The three former Minneapolis police officers who stood by as Derek Chauvin held his knee to George Floyd’s neck have been charged with aiding and abetting murder, and the charge against Chauvin has been elevated to second-degree murder, Minnesota Attorney General Keith Ellison announced Wednesday.
“We’re here today because George Floyd is not here,” Ellison, who became the lead prosecutor in Chauvin’s murder case two days ago, said. “He should be alive, but he’s not.”
All four officers present at the time of Floyd’s death were fired from their positions on May 26. Five days ago, Chauvin was charged with third-degree murder, which carries a maximum sentence of 25 years and entails “perpetrating an act eminently dangerous to others and evincing a depraved mind, without regard for human life,” according to Minnesota law. Minnesota is one of only three states to divide murder into three separate charges.

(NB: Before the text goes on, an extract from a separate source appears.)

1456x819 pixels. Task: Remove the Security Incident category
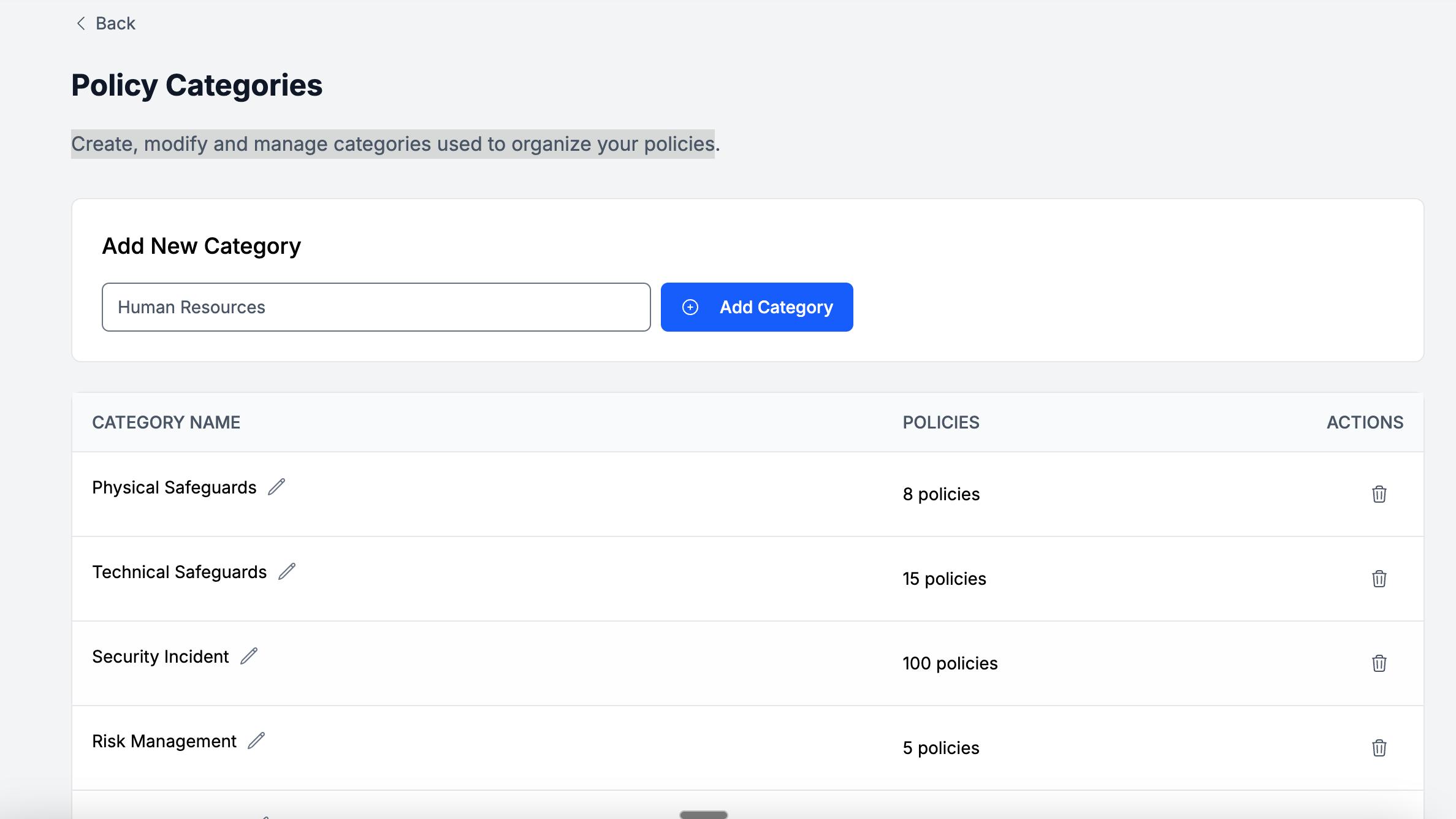pyautogui.click(x=1379, y=663)
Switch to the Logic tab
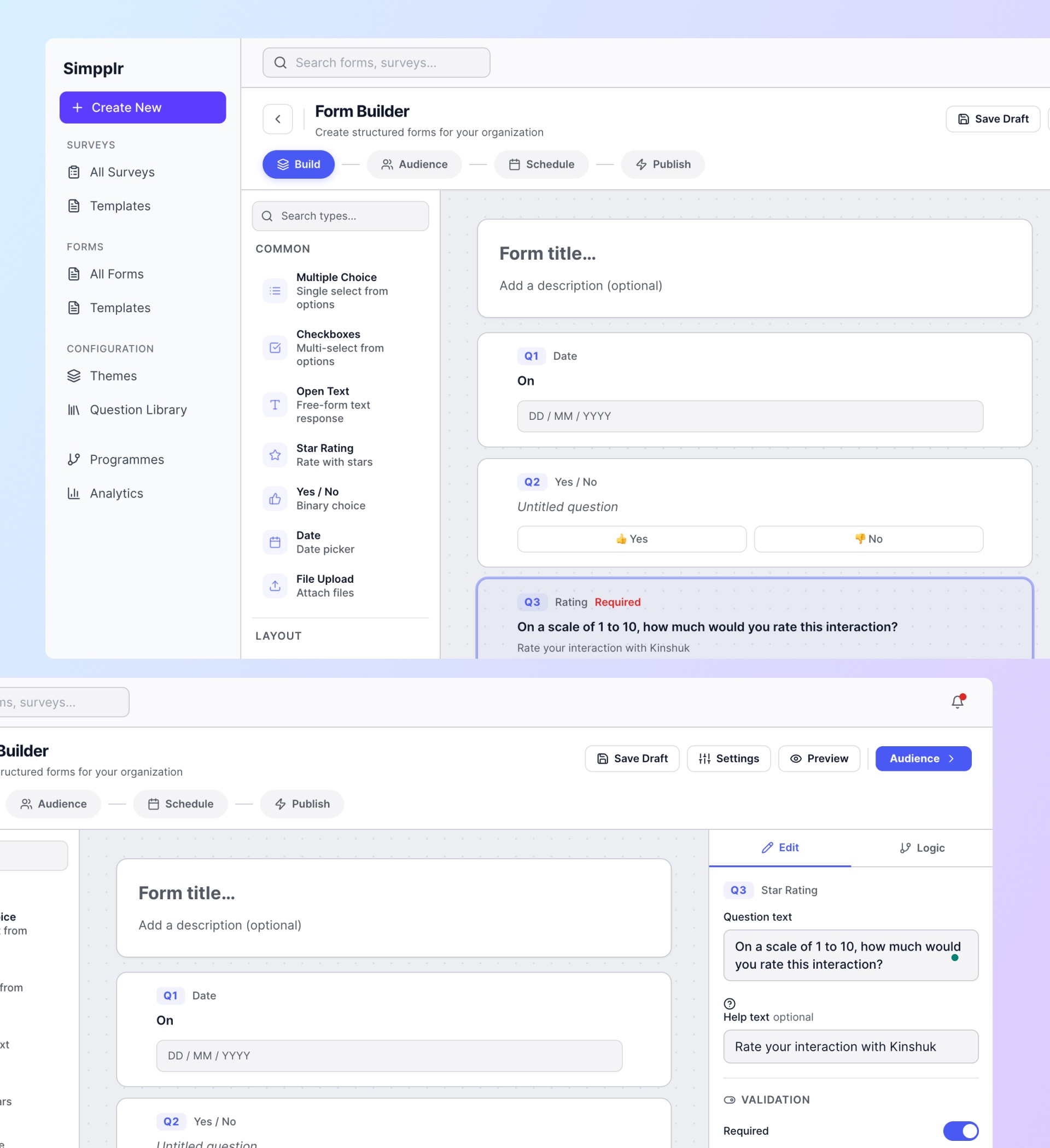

Second-degree murder, Ellison explained, does not require the intention to cause the death of a human being, but encompasses an unintentional killing that occurs while knowingly committing another felony. “We would contend that George Floyd was assaulted, and so that would be the underlying felony,” he said. “I believe the evidence available to us now supports the stronger charge of second-degree murder.”
“I strongly believe that these developments are in the interest of justice for Mr. Floyd, his family, his community, and our state,” he said.